笑って、誤魔化して、怖さを隠して、生き延びること。
でも、カオルはそれを“強さ”として見てくれている。
胸の奥が温かくなって、同時に怖くなる。
(私は……彼に、”嘘”をついている)
アストラ・ヴィータが淡く光る。
まるで「時間がない」と告げるように。
その時――外で、遠い唸り声がした。
獣の声ではない。
もっと深い。
地面の下から響くような、鈍い音。
カオルも顔を上げる。
獣耳がぴくりと動く。
「――今の」
「……聞こえたっすか」
二人の視線が交わる。
言葉にしたくない“同じ不安”が、そこにある。
カオルは小さく息を吐いた。
「……寝ましょう。明日は、準備を詰めます」
「……はいっす」
マナンは頷く。
頷きながら、胸の奥で悪夢の槍がまた光る気がした。
(また、夢を見る)
(見たくない)
(でも、たぶん――)
ベッドに入っても、眠りは簡単に来なかった。
静かすぎる夜が、逆に耳を痛くする。
─────
そして、ようやくまどろみに落ちかけた頃。
――コン、コン。
戸を叩く音。
こんな夜更けに。
カオルが即座に起き上がり、短剣に手を伸ばす。
マナンも身を起こした。
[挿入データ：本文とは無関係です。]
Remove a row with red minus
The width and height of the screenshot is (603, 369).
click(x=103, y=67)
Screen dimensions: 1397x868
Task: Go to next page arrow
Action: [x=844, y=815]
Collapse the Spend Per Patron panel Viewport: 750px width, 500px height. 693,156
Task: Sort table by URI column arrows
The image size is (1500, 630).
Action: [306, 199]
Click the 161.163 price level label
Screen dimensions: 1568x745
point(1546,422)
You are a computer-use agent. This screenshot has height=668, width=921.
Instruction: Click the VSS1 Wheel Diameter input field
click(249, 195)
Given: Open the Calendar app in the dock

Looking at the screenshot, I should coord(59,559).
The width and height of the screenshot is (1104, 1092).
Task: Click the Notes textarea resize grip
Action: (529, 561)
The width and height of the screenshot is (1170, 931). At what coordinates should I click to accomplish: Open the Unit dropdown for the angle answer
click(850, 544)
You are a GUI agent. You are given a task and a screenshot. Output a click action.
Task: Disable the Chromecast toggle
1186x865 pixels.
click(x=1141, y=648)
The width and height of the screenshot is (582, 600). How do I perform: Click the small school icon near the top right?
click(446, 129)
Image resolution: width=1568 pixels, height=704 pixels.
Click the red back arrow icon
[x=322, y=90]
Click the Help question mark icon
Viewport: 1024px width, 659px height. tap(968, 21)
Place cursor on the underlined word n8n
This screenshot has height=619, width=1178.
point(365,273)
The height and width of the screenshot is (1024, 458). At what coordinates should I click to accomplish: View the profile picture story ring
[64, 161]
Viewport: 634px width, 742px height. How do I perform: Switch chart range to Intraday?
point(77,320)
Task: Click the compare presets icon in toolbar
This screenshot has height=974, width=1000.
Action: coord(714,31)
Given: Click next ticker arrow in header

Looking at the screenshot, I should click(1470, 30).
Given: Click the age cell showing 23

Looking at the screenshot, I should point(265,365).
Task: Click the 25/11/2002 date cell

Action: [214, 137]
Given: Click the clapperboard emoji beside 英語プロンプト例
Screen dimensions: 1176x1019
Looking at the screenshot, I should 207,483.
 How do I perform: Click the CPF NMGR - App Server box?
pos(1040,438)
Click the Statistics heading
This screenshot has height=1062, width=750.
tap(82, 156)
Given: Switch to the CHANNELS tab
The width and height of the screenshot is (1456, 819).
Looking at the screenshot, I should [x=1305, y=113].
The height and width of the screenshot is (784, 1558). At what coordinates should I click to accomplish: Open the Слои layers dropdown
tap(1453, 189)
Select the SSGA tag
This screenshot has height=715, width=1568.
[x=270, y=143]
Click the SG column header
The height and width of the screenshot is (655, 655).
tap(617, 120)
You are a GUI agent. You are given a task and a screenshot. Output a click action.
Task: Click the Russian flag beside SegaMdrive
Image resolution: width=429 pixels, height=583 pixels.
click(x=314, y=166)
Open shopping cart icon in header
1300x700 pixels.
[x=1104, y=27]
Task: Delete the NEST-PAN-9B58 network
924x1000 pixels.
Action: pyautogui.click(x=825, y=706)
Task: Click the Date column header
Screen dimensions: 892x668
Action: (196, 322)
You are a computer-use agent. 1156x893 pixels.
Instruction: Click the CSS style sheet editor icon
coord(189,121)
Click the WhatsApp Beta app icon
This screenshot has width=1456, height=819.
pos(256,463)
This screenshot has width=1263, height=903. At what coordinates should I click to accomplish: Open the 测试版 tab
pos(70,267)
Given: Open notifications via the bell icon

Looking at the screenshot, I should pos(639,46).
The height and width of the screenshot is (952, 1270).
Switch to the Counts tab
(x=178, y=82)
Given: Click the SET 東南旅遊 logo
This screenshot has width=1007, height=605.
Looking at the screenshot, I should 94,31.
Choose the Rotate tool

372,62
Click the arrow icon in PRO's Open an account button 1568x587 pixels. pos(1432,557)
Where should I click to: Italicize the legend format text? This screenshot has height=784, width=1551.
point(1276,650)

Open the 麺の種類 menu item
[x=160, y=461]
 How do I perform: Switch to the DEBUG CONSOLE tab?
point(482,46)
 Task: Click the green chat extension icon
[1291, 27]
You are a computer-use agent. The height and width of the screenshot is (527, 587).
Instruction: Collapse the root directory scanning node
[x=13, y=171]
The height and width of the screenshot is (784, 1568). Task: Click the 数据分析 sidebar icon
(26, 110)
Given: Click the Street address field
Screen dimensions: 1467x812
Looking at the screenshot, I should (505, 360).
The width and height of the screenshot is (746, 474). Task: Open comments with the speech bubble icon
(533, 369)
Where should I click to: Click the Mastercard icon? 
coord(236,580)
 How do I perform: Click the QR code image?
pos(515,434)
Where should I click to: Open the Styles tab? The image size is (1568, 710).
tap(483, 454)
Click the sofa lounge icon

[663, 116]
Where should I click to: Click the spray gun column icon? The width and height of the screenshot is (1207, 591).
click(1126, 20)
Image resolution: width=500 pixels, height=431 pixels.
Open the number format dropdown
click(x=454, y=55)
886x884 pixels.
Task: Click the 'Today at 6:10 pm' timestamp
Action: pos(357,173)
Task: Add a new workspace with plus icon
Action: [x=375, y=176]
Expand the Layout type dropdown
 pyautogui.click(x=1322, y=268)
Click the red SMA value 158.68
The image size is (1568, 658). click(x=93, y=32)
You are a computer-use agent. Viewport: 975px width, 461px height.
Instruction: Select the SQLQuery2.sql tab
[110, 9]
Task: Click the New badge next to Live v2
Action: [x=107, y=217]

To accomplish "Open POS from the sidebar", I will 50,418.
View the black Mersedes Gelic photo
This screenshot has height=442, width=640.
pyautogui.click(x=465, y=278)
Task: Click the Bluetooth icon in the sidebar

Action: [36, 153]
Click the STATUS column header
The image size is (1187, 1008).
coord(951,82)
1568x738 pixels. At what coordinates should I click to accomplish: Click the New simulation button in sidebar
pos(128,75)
心臓が早い。
――コン、コン。
もう一度。
「……誰ですか」
カオルが低い声で問う。
外から返ってきた声は、意外なほど落ち着いていた。
「カオル。起きているかい」
フウカの声だった。
カオルが戸を開けると、フウカが立っている。
ランプを片手に、夜気の中で息が白い。
「……フウカさん? 何か――」
フウカは一拍置いて、言った。
「賢老が、呼んでる」
その言葉が、マナンの背筋を凍らせた。
「……師匠が? 帰ってきたんですか?」
カオルが聞き返す。
フウカは頷く。
「今夜のうちに、だよ。
……それから、これは“団長には言うな”って」
カオルの顔が固まる。
マナンの胸が、どくんと鳴った。
(賢老)
(フウカさんが、団長に言わない)
(夜中に、呼び出し)
――全部が、繋がる。
フウカは続けた。
「二人で来な。
……明後日の試験の前に、“聞いておくべき話”がある」
マナンは、胸元のアストラ・ヴィータを押さえた。
淡い光が、まるで呼びかけに応えるみたいに揺れる。
カオルがマナンを見る。
その目に、覚悟が宿っていた。
「……行きましょう、マナンさん」
マナンは、喉の奥の震えを飲み込んで頷いた。
「……はいっす」
夜の外へ出ると、空気が冷たい。
星は綺麗すぎて、怖い。
フウカのランプの光が、道を照らす。
その光が揺れるたび、影が伸びて縮む。
――まるで、何かがついてくるみたいに。
マナンは無意識にカチューシャの耳を押さえた。
外れないように。
外れたら、戻れない気がしたから。
そして三人は、集落の隅――“賢老の家”がある闇へ向かって歩き出した。
明後日の試験の前夜。
集落の空気が変わる。
“掟”が締まる。
森が唸る。
その中心に、自分たちが引き寄せられていくのを感じながら。